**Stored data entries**

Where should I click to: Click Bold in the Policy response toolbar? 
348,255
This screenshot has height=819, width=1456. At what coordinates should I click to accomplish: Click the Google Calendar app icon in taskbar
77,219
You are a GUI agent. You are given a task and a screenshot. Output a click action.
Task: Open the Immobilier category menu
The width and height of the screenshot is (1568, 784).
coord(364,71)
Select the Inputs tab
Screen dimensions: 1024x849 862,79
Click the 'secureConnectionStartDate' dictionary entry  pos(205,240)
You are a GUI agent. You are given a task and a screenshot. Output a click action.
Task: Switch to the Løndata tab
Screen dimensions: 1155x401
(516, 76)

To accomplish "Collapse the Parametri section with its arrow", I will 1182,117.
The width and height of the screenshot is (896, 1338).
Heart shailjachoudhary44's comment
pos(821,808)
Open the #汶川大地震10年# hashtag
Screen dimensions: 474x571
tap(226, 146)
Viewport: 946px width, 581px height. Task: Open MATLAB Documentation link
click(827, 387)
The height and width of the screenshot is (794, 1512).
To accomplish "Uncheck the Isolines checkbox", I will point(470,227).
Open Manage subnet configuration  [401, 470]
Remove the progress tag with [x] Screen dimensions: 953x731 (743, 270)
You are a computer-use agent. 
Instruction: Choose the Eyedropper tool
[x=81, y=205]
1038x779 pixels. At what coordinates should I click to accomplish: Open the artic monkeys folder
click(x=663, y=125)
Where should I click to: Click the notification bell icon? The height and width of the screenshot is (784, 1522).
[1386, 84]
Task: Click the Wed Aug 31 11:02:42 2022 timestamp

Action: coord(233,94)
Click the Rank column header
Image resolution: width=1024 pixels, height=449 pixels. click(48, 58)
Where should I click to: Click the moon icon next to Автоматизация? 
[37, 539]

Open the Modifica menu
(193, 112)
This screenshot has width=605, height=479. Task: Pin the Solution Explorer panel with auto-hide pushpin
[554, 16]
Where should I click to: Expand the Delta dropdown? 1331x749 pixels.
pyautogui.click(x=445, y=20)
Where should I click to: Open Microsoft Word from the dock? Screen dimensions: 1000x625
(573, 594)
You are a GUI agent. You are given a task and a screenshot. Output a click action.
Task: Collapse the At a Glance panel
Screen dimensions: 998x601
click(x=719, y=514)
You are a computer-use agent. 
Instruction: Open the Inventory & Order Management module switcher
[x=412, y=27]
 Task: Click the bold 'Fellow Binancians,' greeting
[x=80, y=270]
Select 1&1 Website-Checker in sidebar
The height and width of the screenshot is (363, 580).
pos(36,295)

**TASK REQUIREMENTS**
Repeat each record word for word.

**RESULT OF THE TASK**
Where should I click to: Click Bold in the Policy response toolbar? 
348,255
This screenshot has height=819, width=1456. At what coordinates should I click to accomplish: Click the Google Calendar app icon in taskbar
77,219
You are a GUI agent. You are given a task and a screenshot. Output a click action.
Task: Open the Immobilier category menu
The width and height of the screenshot is (1568, 784).
coord(364,71)
Select the Inputs tab
Screen dimensions: 1024x849 862,79
Click the 'secureConnectionStartDate' dictionary entry  pos(205,240)
You are a GUI agent. You are given a task and a screenshot. Output a click action.
Task: Switch to the Løndata tab
Screen dimensions: 1155x401
(516, 76)

To accomplish "Collapse the Parametri section with its arrow", I will 1182,117.
The width and height of the screenshot is (896, 1338).
Heart shailjachoudhary44's comment
pos(821,808)
Open the #汶川大地震10年# hashtag
Screen dimensions: 474x571
tap(226, 146)
Viewport: 946px width, 581px height. Task: Open MATLAB Documentation link
click(827, 387)
The height and width of the screenshot is (794, 1512).
To accomplish "Uncheck the Isolines checkbox", I will point(470,227).
Open Manage subnet configuration  [401, 470]
Remove the progress tag with [x] Screen dimensions: 953x731 (743, 270)
You are a computer-use agent. 
Instruction: Choose the Eyedropper tool
[x=81, y=205]
1038x779 pixels. At what coordinates should I click to accomplish: Open the artic monkeys folder
click(x=663, y=125)
Where should I click to: Click the notification bell icon? The height and width of the screenshot is (784, 1522).
[1386, 84]
Task: Click the Wed Aug 31 11:02:42 2022 timestamp

Action: coord(233,94)
Click the Rank column header
Image resolution: width=1024 pixels, height=449 pixels. click(48, 58)
Where should I click to: Click the moon icon next to Автоматизация? 
[37, 539]

Open the Modifica menu
(193, 112)
This screenshot has width=605, height=479. Task: Pin the Solution Explorer panel with auto-hide pushpin
[554, 16]
Where should I click to: Expand the Delta dropdown? 1331x749 pixels.
pyautogui.click(x=445, y=20)
Where should I click to: Open Microsoft Word from the dock? Screen dimensions: 1000x625
(573, 594)
You are a GUI agent. You are given a task and a screenshot. Output a click action.
Task: Collapse the At a Glance panel
Screen dimensions: 998x601
click(x=719, y=514)
You are a computer-use agent. 
Instruction: Open the Inventory & Order Management module switcher
[x=412, y=27]
 Task: Click the bold 'Fellow Binancians,' greeting
[x=80, y=270]
Select 1&1 Website-Checker in sidebar
The height and width of the screenshot is (363, 580).
pos(36,295)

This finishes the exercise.